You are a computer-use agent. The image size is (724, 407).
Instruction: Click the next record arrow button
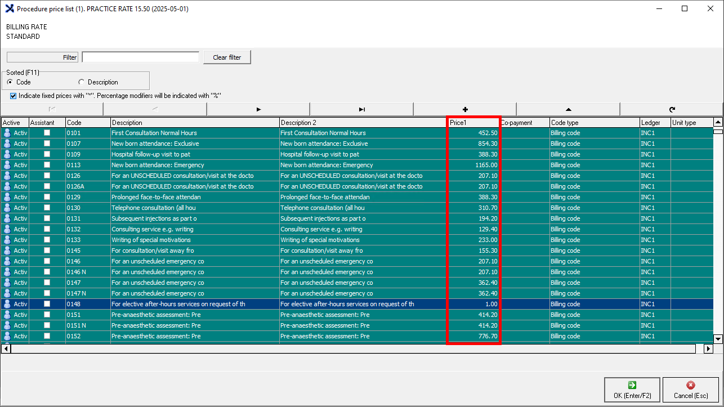258,109
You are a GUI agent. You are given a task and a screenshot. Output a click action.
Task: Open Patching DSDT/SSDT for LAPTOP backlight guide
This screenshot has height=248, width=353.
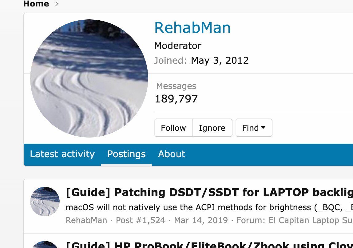click(209, 192)
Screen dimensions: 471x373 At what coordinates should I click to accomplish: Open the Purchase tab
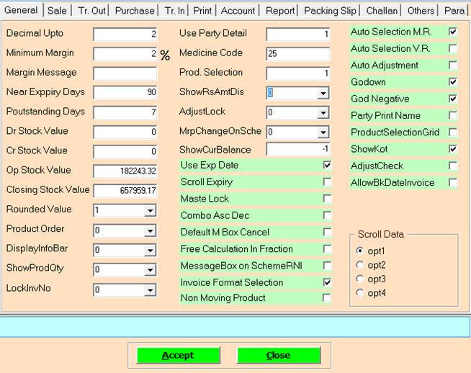coord(135,11)
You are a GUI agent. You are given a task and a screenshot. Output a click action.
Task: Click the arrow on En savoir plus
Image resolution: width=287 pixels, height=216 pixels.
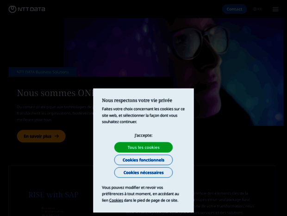[x=57, y=136]

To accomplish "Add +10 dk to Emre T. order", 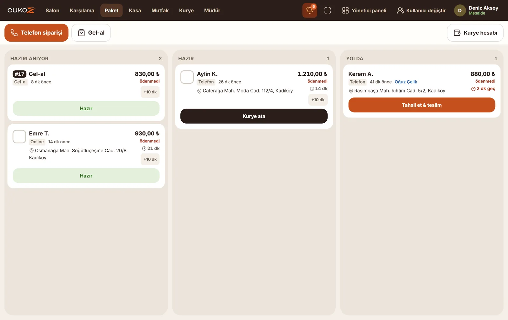I will coord(150,159).
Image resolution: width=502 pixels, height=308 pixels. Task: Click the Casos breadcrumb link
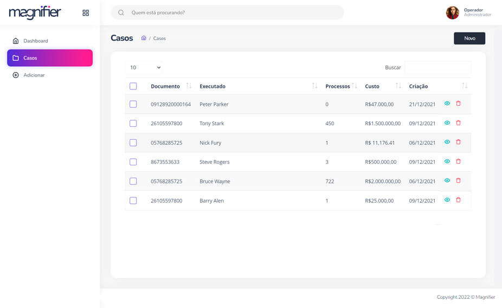(159, 39)
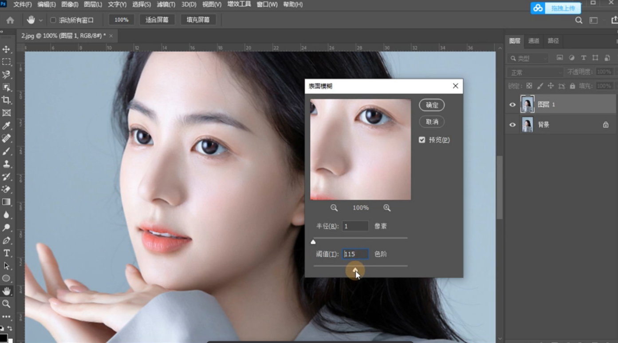Select the Horizontal Type tool
Screen dimensions: 618x343
click(x=6, y=253)
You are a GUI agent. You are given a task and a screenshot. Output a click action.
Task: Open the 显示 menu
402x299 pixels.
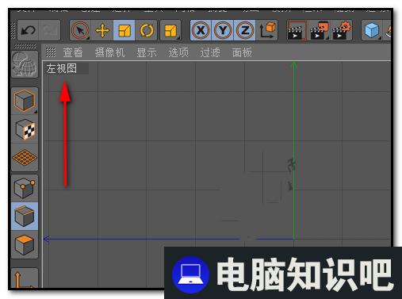point(147,52)
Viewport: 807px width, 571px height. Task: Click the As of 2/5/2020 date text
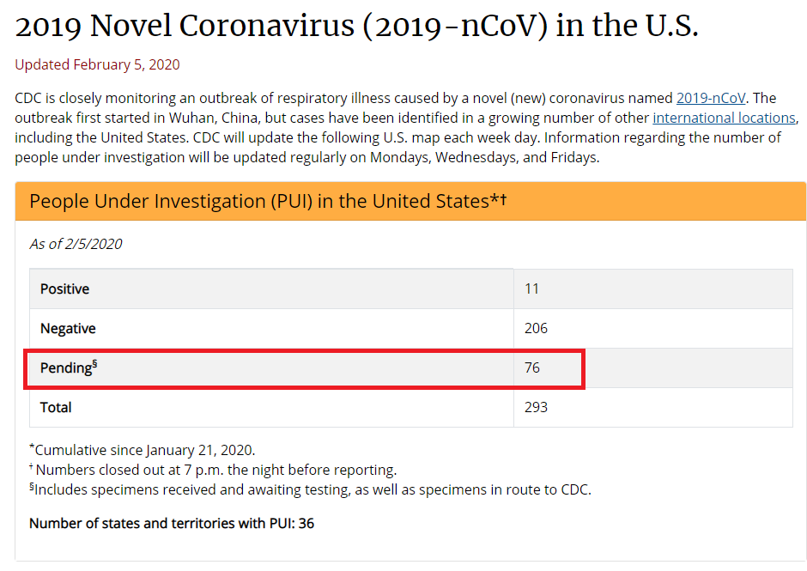76,244
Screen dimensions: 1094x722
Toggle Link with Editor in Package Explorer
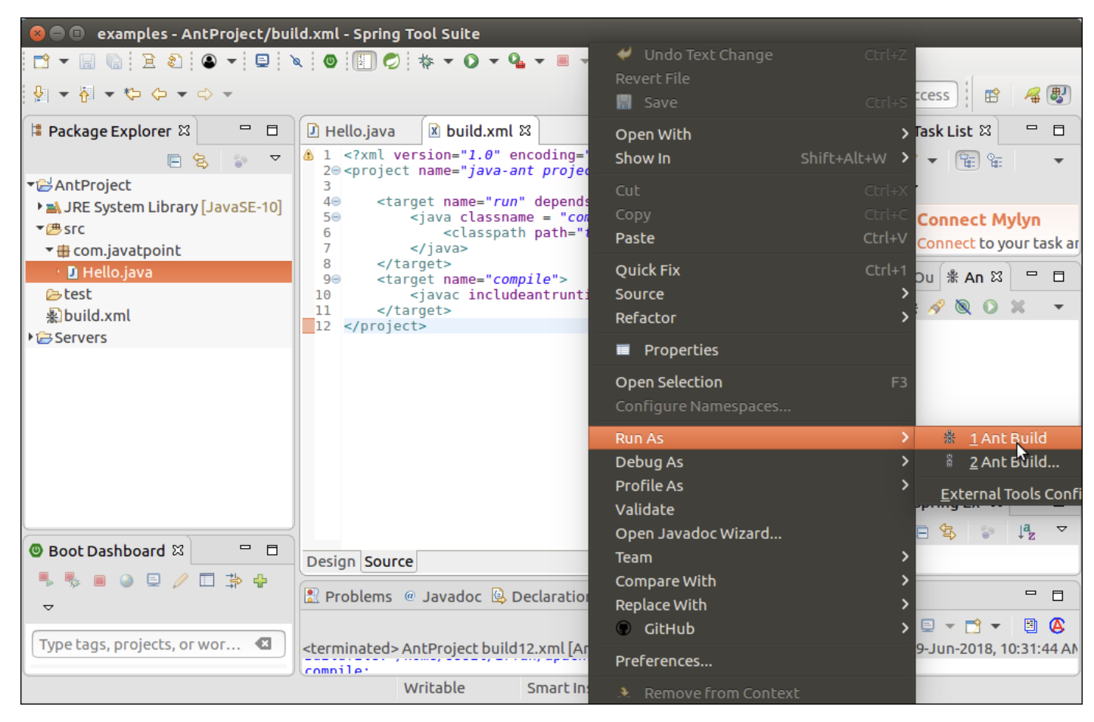tap(200, 160)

WORK TO COMPLETE —
The lines to reproduce run from the line containing "Task: Open the 显示 menu" through the last line of the records above, both included. Copy them exactly and drop the pictures.

EXPECTED ANSWER —
Task: Open the 显示 menu
402x299 pixels.
point(147,52)
Viewport: 807px width, 571px height. Task: Click the As of 2/5/2020 date text
76,244
Screen dimensions: 1094x722
Toggle Link with Editor in Package Explorer
tap(200, 160)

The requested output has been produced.